Summary: Confessions
Augustine’s Confessions is considered the first autobiographical work.
In this book, Saint Augustine acknowledges his sins and extols the glory of God. He recounts his wayward youth and his conversion to Christianity.
He reflects on the origin of evil, contemplates the nature of time, and marvels at the power of memory.
Augustine describes his childhood and the petty theft he may have committed during that period. He concludes that childhood innocence does not exist
1.
His adolescence was also marked by delinquent acts, such as the theft of pears—particularly serious, as they were not stolen for consumption but merely to be thrown to the pigs: our only pleasure was in having committed a forbidden act
2.
Augustine’s youth was marked by debauchery: amorous escapades and fleeting encounters filled most of his nights.
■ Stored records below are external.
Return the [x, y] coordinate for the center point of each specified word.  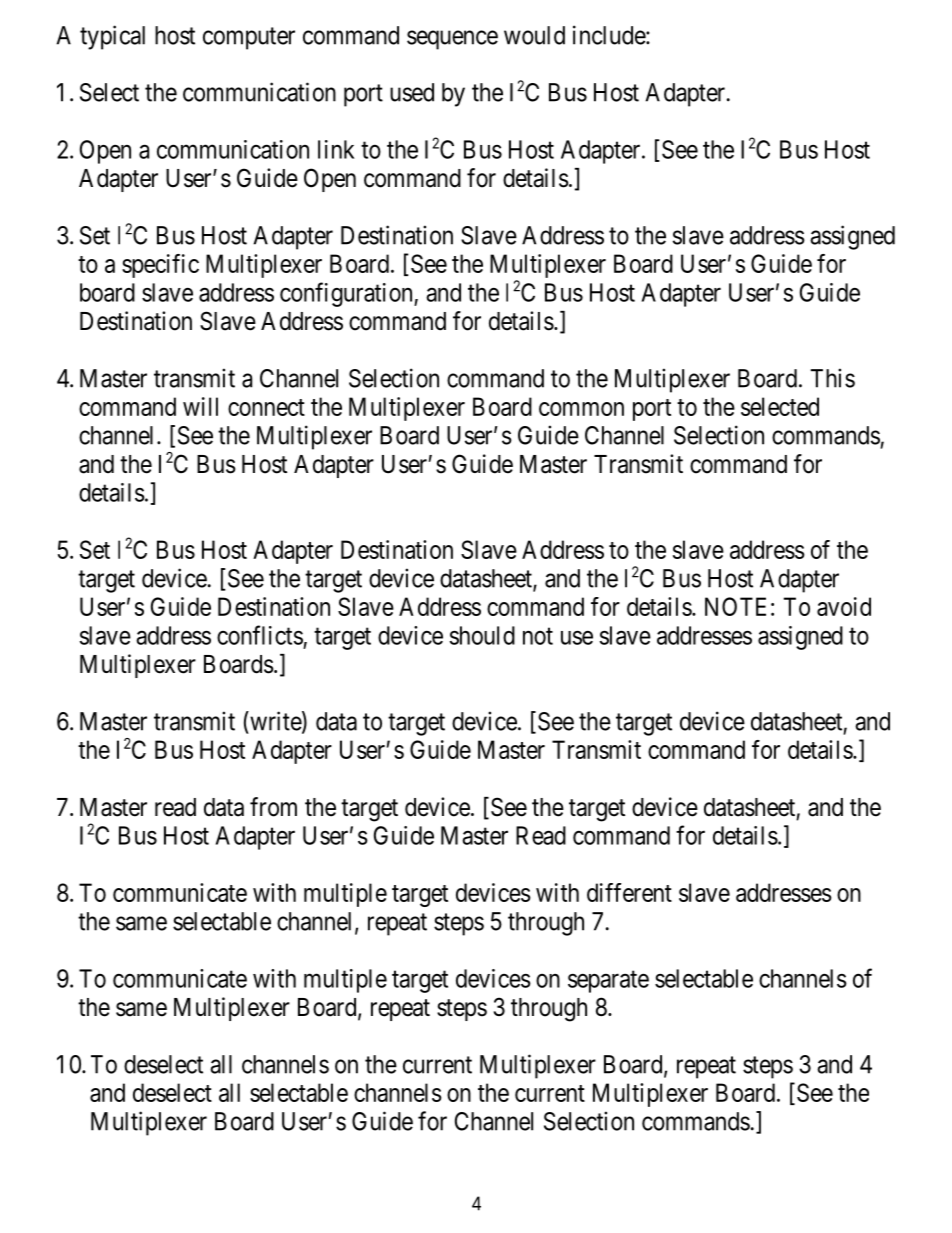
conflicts [260, 635]
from [273, 807]
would [534, 35]
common [581, 409]
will [200, 406]
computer [249, 38]
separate [608, 982]
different [629, 892]
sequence [452, 40]
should [482, 635]
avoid [844, 606]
He aspired to become a lawyer or a rhetorician, but after reading Cicero’s Hortensius, he turned to God. However, one thing alone restrained my ardour: the name of Christ was absent from that book
3. He reads the Holy Scriptures but finds Cicero’s work incomparably superior: This book seems to me unworthy of comparison with Ciceronian majesty
4.
He encounters the Manichaeans—adherents of a doctrine describing the Earth as the battleground between Good and Evil—and is at first captivated by their teachings, only to later reject them violently as a diabolical trap, a glue formed from the mere combination of the syllables of the [...] names of Jesus Christ and the Holy Spirit
5. In fact, they do not worship God himself, but rather his creations—the moon, the sun, and others.
Nevertheless, Augustine is troubled by certain questions posed by the Manichaeans, such as: Where does evil come from?
Or: Is God confined to a bodily form?
6.
He teaches rhetoric and takes a passing interest in astrology. He loses a dear friend and departs for Carthage. He writes a treatise, On the Beautiful and the Proper, which he later misplaces. The future Bishop of Hippo also immersed himself in Aristotle’s Categories.
His encounter with Faustus, a Manichaean bishop and great snare of the devil
7, plunges him into deep confusion. He defends the idea that it is not man who sins, but a foreign nature within us, and that God is a body, opposed by another body that represents evil:
Whenever I tried to conceive of God, I could only imagine a material mass—for me, there was nothing that was not matter. This led me to believe in a material substance of evil—a formless, hideous mass, either thick, like earth, or tenuous and subtle, like an ethereal body [...]. I set the two masses against each other, both infinite 8.
The idea of mind, or immaterial being, had not yet been grasped or possessed by Augustine: I could only conceive of the mind as a subtle body
9.
This materialistic conception of the world stifles him:
But above all, what held me captive and seemed to stifle me—I who conceived only material realities—was these immense masses; gasping under their weight, I was breathless for the limpid and pure air of Your truth 10.
Conceiving of evil as a body limits God's perfection, for God is no longer infinite but comes into conflict with this opposing force.
In Milan, Bishop Ambrose captivated him, but he was more attentive to his eloquence than to his message. He abandoned the Manichaeans and became both sceptical and Catholic, awaiting a message or a sign. This transitional phase—I had not yet reached the truth, but I had already torn myself away from error
11—brought him closer to his mother Monique, a fervent Catholic.
At thirty, he has an illegitimate son with his lover and prepares for an arranged marriage set to take place two years later.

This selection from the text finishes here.